Every line below must be reproduced exactly. Copy them all.
(GIVEN INFORMATION)
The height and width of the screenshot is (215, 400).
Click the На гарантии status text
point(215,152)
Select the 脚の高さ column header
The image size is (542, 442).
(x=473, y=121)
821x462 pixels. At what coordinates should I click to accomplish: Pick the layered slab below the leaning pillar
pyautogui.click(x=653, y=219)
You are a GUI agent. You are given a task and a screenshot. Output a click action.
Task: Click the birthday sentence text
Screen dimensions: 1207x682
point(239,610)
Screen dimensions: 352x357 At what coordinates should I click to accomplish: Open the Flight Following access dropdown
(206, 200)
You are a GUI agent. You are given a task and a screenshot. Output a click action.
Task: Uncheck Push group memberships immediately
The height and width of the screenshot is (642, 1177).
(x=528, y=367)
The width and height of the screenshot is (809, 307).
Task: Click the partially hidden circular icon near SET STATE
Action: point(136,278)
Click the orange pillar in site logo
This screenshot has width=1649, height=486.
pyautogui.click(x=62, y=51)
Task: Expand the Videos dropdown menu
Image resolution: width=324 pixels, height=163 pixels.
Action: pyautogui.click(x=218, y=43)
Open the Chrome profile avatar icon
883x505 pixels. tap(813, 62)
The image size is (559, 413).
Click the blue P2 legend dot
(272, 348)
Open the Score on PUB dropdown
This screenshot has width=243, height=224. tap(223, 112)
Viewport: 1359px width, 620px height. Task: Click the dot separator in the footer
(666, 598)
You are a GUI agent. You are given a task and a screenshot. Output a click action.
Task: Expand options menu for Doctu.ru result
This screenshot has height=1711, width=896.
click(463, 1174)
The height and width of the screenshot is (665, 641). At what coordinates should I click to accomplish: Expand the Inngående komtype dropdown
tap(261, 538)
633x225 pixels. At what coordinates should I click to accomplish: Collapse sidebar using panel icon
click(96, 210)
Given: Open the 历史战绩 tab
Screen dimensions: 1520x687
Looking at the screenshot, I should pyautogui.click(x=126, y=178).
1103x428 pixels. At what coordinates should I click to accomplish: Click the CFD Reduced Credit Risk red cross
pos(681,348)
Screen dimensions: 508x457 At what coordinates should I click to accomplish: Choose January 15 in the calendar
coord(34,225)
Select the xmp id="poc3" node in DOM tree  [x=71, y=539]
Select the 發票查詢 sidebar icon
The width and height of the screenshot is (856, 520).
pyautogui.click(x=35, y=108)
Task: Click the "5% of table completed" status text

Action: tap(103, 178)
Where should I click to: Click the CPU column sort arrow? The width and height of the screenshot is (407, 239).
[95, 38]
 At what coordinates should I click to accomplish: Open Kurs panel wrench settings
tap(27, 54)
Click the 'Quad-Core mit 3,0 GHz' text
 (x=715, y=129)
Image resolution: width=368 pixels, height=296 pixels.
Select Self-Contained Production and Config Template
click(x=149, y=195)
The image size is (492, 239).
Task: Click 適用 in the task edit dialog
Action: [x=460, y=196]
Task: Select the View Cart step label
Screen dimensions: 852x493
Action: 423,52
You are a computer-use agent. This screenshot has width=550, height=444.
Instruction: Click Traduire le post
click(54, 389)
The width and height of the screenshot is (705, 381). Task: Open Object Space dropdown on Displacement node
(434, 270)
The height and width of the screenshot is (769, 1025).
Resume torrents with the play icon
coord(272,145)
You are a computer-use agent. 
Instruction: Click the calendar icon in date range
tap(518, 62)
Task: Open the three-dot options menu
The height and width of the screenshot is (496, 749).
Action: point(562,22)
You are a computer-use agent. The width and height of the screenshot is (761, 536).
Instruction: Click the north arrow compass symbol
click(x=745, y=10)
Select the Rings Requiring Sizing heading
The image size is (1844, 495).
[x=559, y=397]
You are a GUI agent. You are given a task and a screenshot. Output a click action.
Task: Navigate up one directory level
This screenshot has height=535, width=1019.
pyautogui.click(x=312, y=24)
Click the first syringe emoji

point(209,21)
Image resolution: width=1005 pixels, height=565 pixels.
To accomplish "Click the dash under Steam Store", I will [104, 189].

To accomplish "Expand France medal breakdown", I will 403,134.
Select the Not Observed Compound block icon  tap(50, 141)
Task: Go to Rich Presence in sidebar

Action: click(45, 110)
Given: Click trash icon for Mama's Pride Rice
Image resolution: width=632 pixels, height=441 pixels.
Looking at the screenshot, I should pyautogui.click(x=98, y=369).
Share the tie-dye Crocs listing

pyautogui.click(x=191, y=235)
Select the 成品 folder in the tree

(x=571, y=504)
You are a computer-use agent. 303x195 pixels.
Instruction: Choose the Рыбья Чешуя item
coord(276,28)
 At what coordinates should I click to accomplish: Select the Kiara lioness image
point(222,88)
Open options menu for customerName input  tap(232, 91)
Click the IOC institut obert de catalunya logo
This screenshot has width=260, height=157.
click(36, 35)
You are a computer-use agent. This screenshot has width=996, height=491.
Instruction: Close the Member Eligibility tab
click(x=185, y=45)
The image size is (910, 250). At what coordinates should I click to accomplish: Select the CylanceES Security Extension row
(End GIVEN INFORMATION)
RESULT OF THIS TASK:
The height and width of the screenshot is (215, 400).
Click the На гарантии status text
point(215,152)
Select the 脚の高さ column header
The image size is (542, 442).
(x=473, y=121)
821x462 pixels. At what coordinates should I click to accomplish: Pick the layered slab below the leaning pillar
pyautogui.click(x=653, y=219)
You are a GUI agent. You are given a task and a screenshot. Output a click action.
Task: Click the birthday sentence text
Screen dimensions: 1207x682
point(239,610)
Screen dimensions: 352x357 At what coordinates should I click to accomplish: Open the Flight Following access dropdown
(206, 200)
You are a GUI agent. You are given a task and a screenshot. Output a click action.
Task: Uncheck Push group memberships immediately
The height and width of the screenshot is (642, 1177).
(x=528, y=367)
The width and height of the screenshot is (809, 307).
Task: Click the partially hidden circular icon near SET STATE
Action: point(136,278)
Click the orange pillar in site logo
This screenshot has width=1649, height=486.
pyautogui.click(x=62, y=51)
Task: Expand the Videos dropdown menu
Image resolution: width=324 pixels, height=163 pixels.
Action: pyautogui.click(x=218, y=43)
Open the Chrome profile avatar icon
883x505 pixels. tap(813, 62)
The image size is (559, 413).
Click the blue P2 legend dot
(272, 348)
Open the Score on PUB dropdown
This screenshot has width=243, height=224. tap(223, 112)
Viewport: 1359px width, 620px height. Task: Click the dot separator in the footer
(666, 598)
You are a GUI agent. You are given a task and a screenshot. Output a click action.
Task: Expand options menu for Doctu.ru result
This screenshot has height=1711, width=896.
click(463, 1174)
The height and width of the screenshot is (665, 641). At what coordinates should I click to accomplish: Expand the Inngående komtype dropdown
tap(261, 538)
633x225 pixels. At what coordinates should I click to accomplish: Collapse sidebar using panel icon
click(96, 210)
Given: Open the 历史战绩 tab
Screen dimensions: 1520x687
Looking at the screenshot, I should pyautogui.click(x=126, y=178).
1103x428 pixels. At what coordinates should I click to accomplish: Click the CFD Reduced Credit Risk red cross
pos(681,348)
Screen dimensions: 508x457 At what coordinates should I click to accomplish: Choose January 15 in the calendar
coord(34,225)
Select the xmp id="poc3" node in DOM tree  [x=71, y=539]
Select the 發票查詢 sidebar icon
The width and height of the screenshot is (856, 520).
pyautogui.click(x=35, y=108)
Task: Click the "5% of table completed" status text

Action: tap(103, 178)
Where should I click to: Click the CPU column sort arrow? The width and height of the screenshot is (407, 239).
[95, 38]
 At what coordinates should I click to accomplish: Open Kurs panel wrench settings
tap(27, 54)
Click the 'Quad-Core mit 3,0 GHz' text
 (x=715, y=129)
Image resolution: width=368 pixels, height=296 pixels.
Select Self-Contained Production and Config Template
click(x=149, y=195)
The image size is (492, 239).
Task: Click 適用 in the task edit dialog
Action: [x=460, y=196]
Task: Select the View Cart step label
Screen dimensions: 852x493
Action: 423,52
You are a computer-use agent. This screenshot has width=550, height=444.
Instruction: Click Traduire le post
click(54, 389)
The width and height of the screenshot is (705, 381). Task: Open Object Space dropdown on Displacement node
(434, 270)
The height and width of the screenshot is (769, 1025).
Resume torrents with the play icon
coord(272,145)
You are a computer-use agent. 
Instruction: Click the calendar icon in date range
tap(518, 62)
Task: Open the three-dot options menu
The height and width of the screenshot is (496, 749).
Action: point(562,22)
You are a computer-use agent. The width and height of the screenshot is (761, 536).
Instruction: Click the north arrow compass symbol
click(x=745, y=10)
Select the Rings Requiring Sizing heading
The image size is (1844, 495).
[x=559, y=397]
You are a GUI agent. You are given a task and a screenshot. Output a click action.
Task: Navigate up one directory level
This screenshot has height=535, width=1019.
pyautogui.click(x=312, y=24)
Click the first syringe emoji

point(209,21)
Image resolution: width=1005 pixels, height=565 pixels.
To accomplish "Click the dash under Steam Store", I will [104, 189].

To accomplish "Expand France medal breakdown", I will 403,134.
Select the Not Observed Compound block icon  tap(50, 141)
Task: Go to Rich Presence in sidebar

Action: click(45, 110)
Given: Click trash icon for Mama's Pride Rice
Image resolution: width=632 pixels, height=441 pixels.
Looking at the screenshot, I should pyautogui.click(x=98, y=369).
Share the tie-dye Crocs listing

pyautogui.click(x=191, y=235)
Select the 成品 folder in the tree

(x=571, y=504)
You are a computer-use agent. 303x195 pixels.
Instruction: Choose the Рыбья Чешуя item
coord(276,28)
 At what coordinates should I click to accomplish: Select the Kiara lioness image
point(222,88)
Open options menu for customerName input  tap(232, 91)
Click the IOC institut obert de catalunya logo
This screenshot has width=260, height=157.
click(36, 35)
You are a computer-use agent. This screenshot has width=996, height=491.
Instruction: Close the Member Eligibility tab
click(x=185, y=45)
The image size is (910, 250). At what coordinates should I click to accomplish: Select the CylanceES Security Extension row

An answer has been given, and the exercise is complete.